Les méthodes classiques d’optimisation de production ont atteint leurs limites. La digitalisation complète de l’industrie permet de tester de nouvelles approches dans le virtuel, simuler des hypothèses disruptives avant de les appliquer dans le réel. Cela permet de renverser la table sans faire de casse. Nos industriels peuvent ainsi revoir l’ensemble de leurs pratiques dans une période où la résilience, l’impact carbone et la concurrence poussent inéluctablement à une réindustrialisation locale. Il faut profiter de ce momentum pour tirer toute la puissance des nouvelles technologies et de la smart industrie dont le métavers industriel est un levier.

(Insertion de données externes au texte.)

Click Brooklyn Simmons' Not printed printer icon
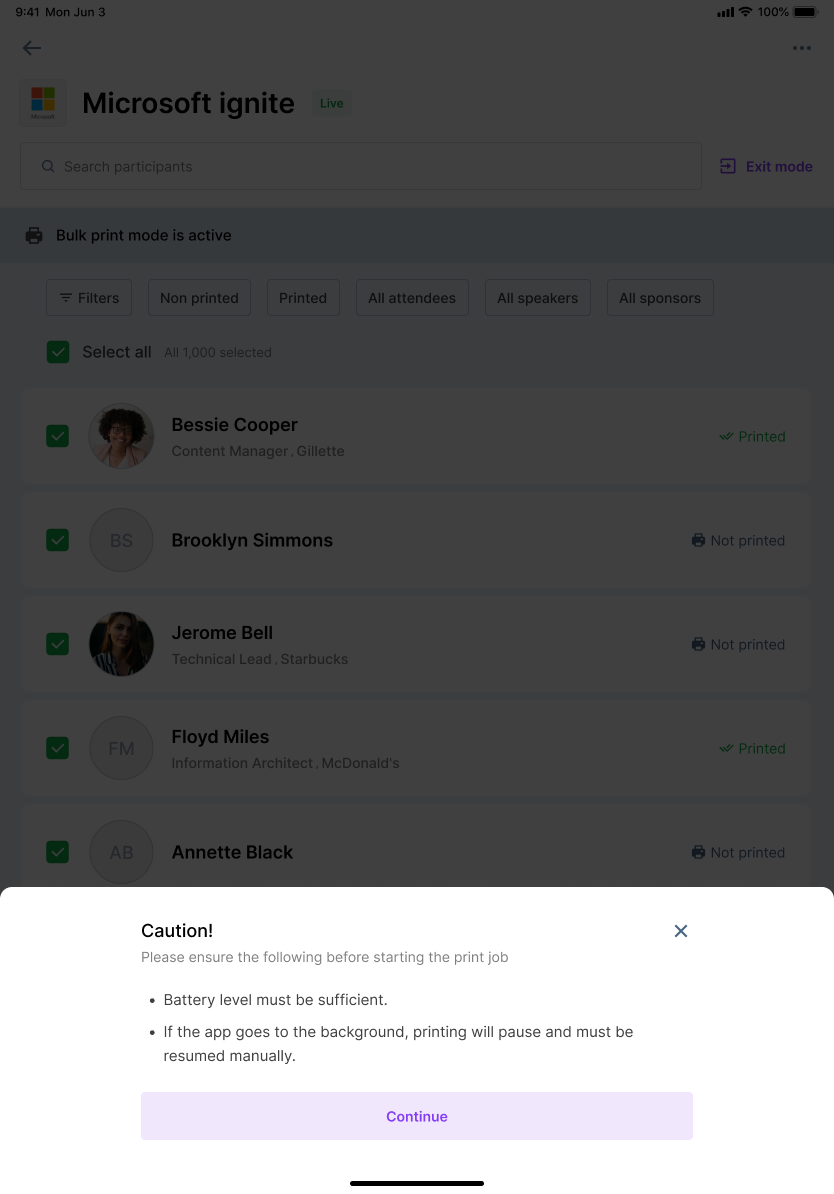 click(x=698, y=540)
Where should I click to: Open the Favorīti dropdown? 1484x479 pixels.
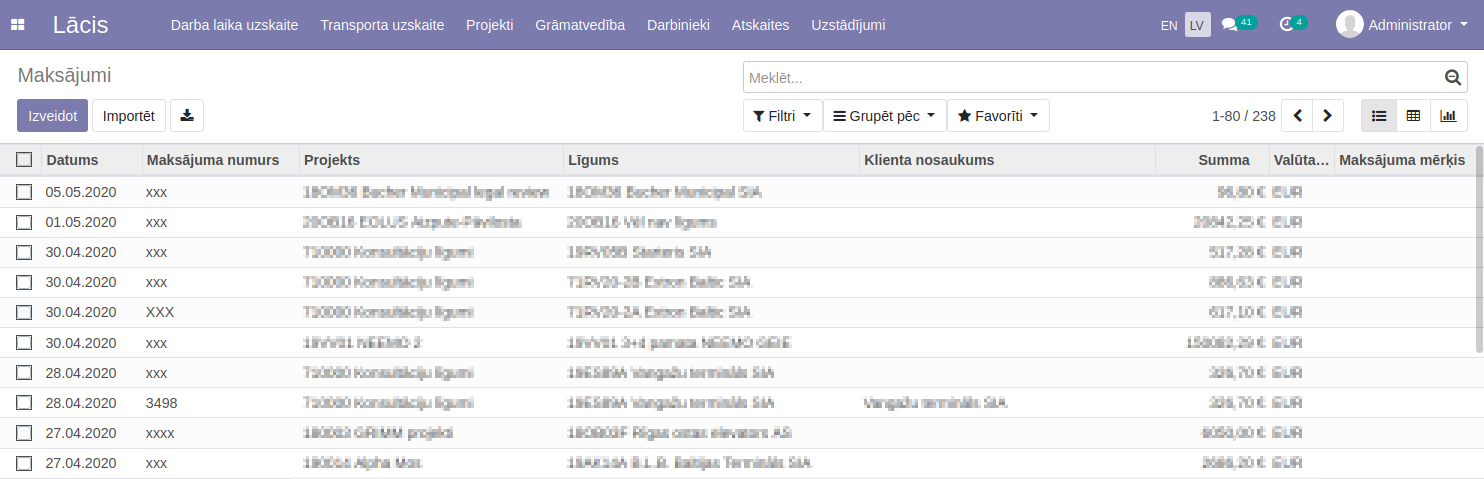point(997,116)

 Le digital twin ou jumeau numérique est la première brique du métavers industriel. Lorsqu’il est connecté en temps réel à la chaîne de production ou au produit physique. Lorsqu’on y adjoint la collaboration des différents métiers, la puissance de l’intelligence artificielle et de l’IA Générative, cet outil accélère la conception des produits, permet de simuler différentes configurations, d’anticiper des changements dans les chaînes de fabrication ou de raccourcir les cycles de production. Sa visualisation photo réaliste (High Quality Rendering) en réalité augmentée ou virtuelle rend désormais tangible la simulation dans le virtuel. On dispose dès lors d’une machine à voyager dans le temps qui permet de trouver la cause racine d’un incident dans le passé, de simuler une évolution dans le futur ou encore de prendre le rôle de control tower dans le présent. Dépasser les limites de l’organisation et des cycles pour maximiser l’efficience opérationnelle ne se résume pas à mettre en place une control tower.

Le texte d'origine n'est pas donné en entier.